Action item: For the data below, tally how many lines contain "screenshot" and answer only with that tally.

Records to process:
######
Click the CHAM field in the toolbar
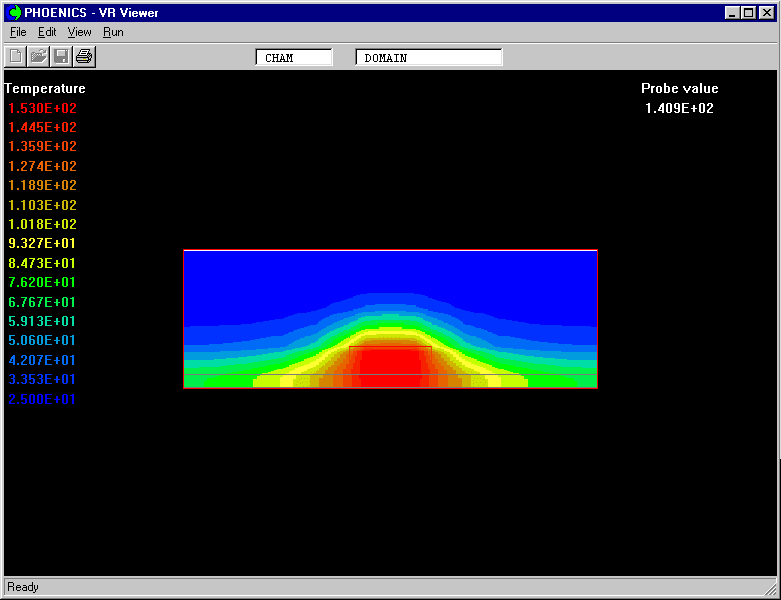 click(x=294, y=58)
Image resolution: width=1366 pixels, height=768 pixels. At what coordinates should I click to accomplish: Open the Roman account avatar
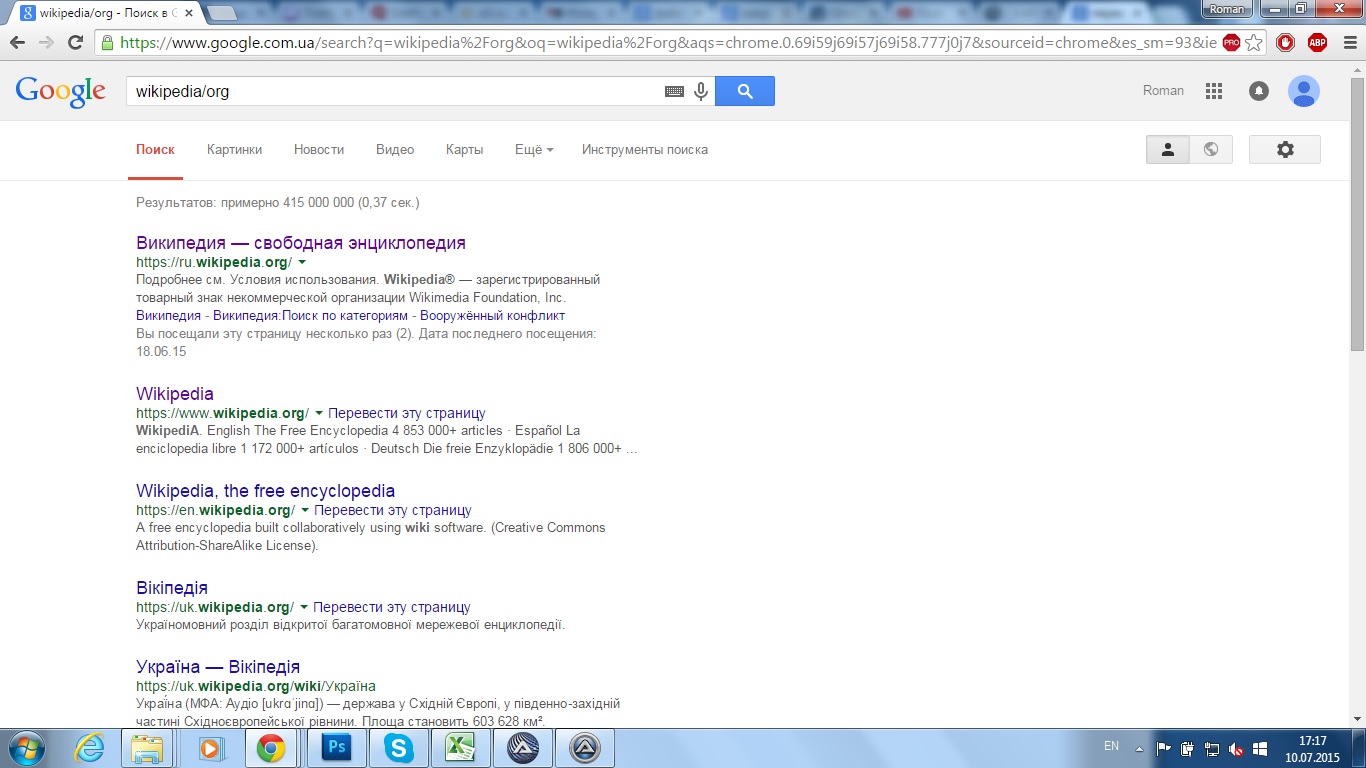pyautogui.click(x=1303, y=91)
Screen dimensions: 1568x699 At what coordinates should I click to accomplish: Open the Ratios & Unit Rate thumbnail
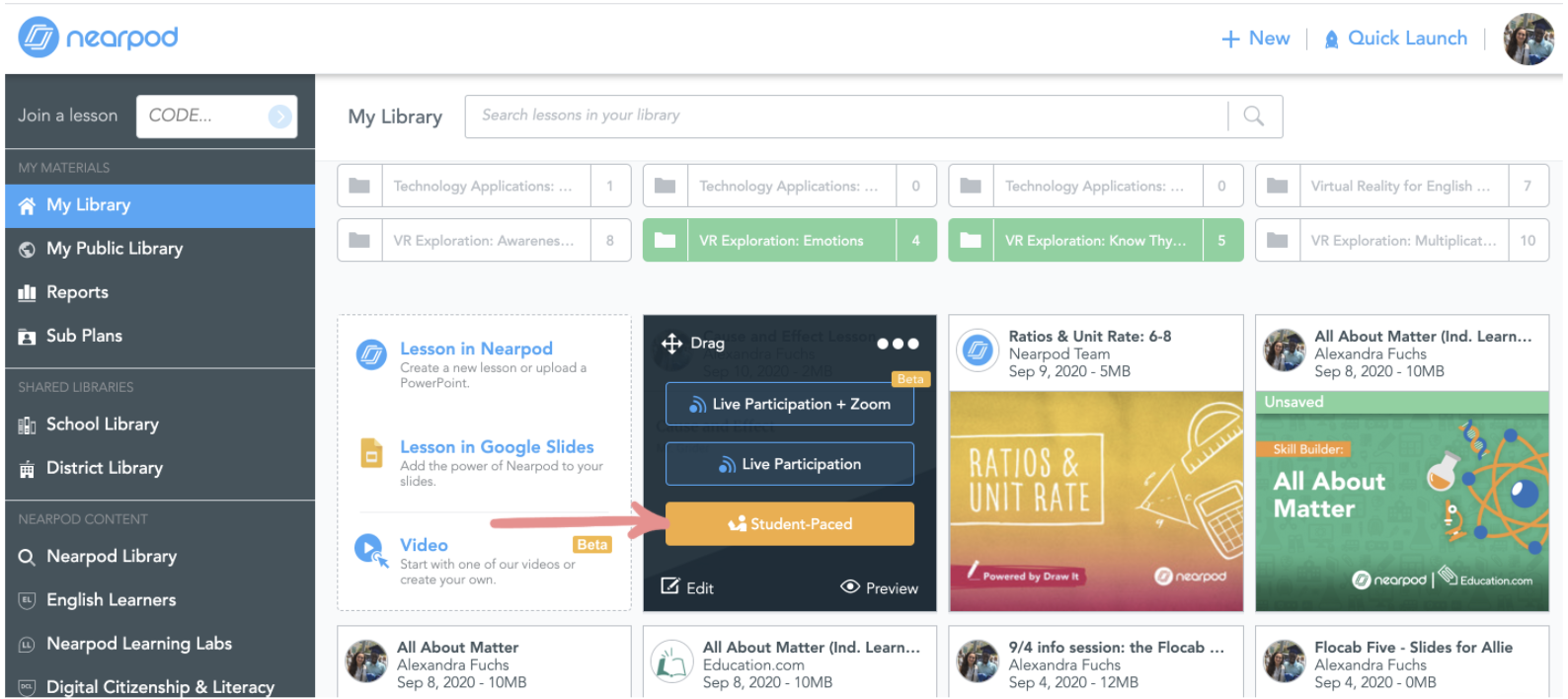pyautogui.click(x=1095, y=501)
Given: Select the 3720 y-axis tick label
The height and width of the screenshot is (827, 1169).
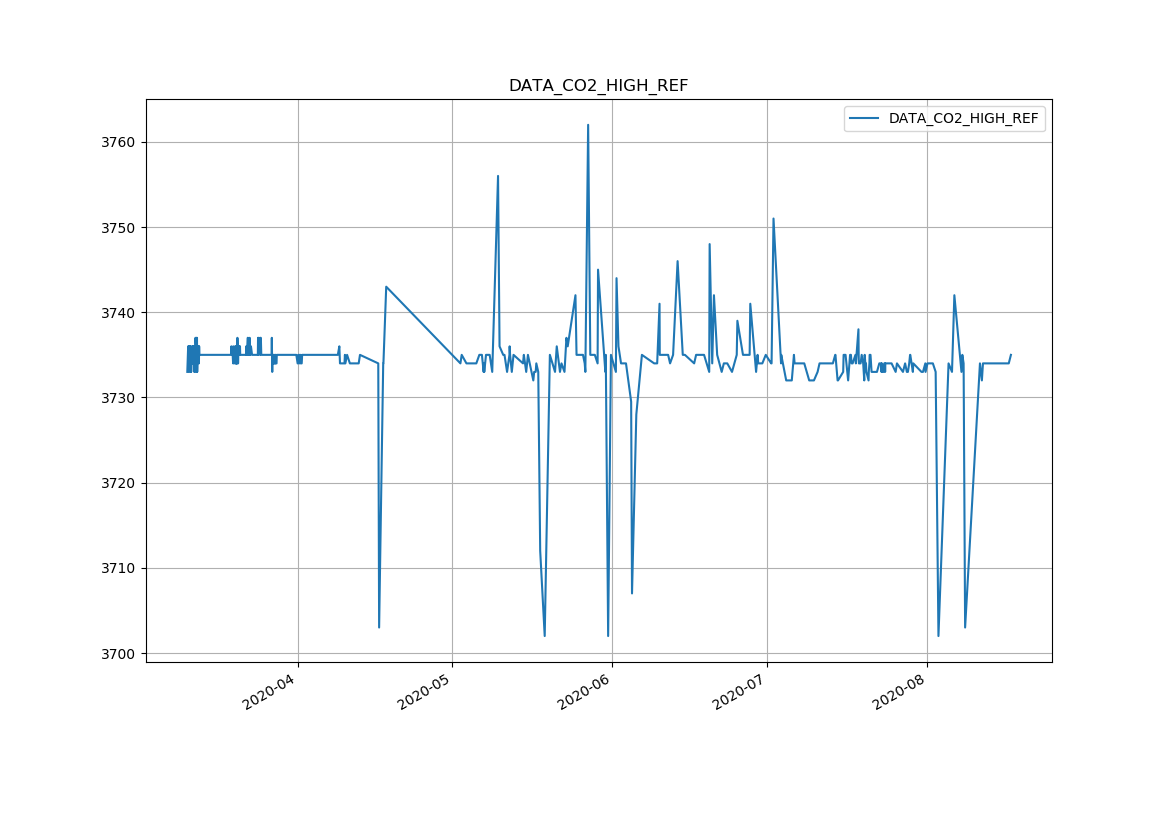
######
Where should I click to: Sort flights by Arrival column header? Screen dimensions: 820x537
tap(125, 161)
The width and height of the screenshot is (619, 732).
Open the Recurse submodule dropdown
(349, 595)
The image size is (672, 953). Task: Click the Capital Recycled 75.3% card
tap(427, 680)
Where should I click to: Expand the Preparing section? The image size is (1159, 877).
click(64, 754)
######
Finished task: 2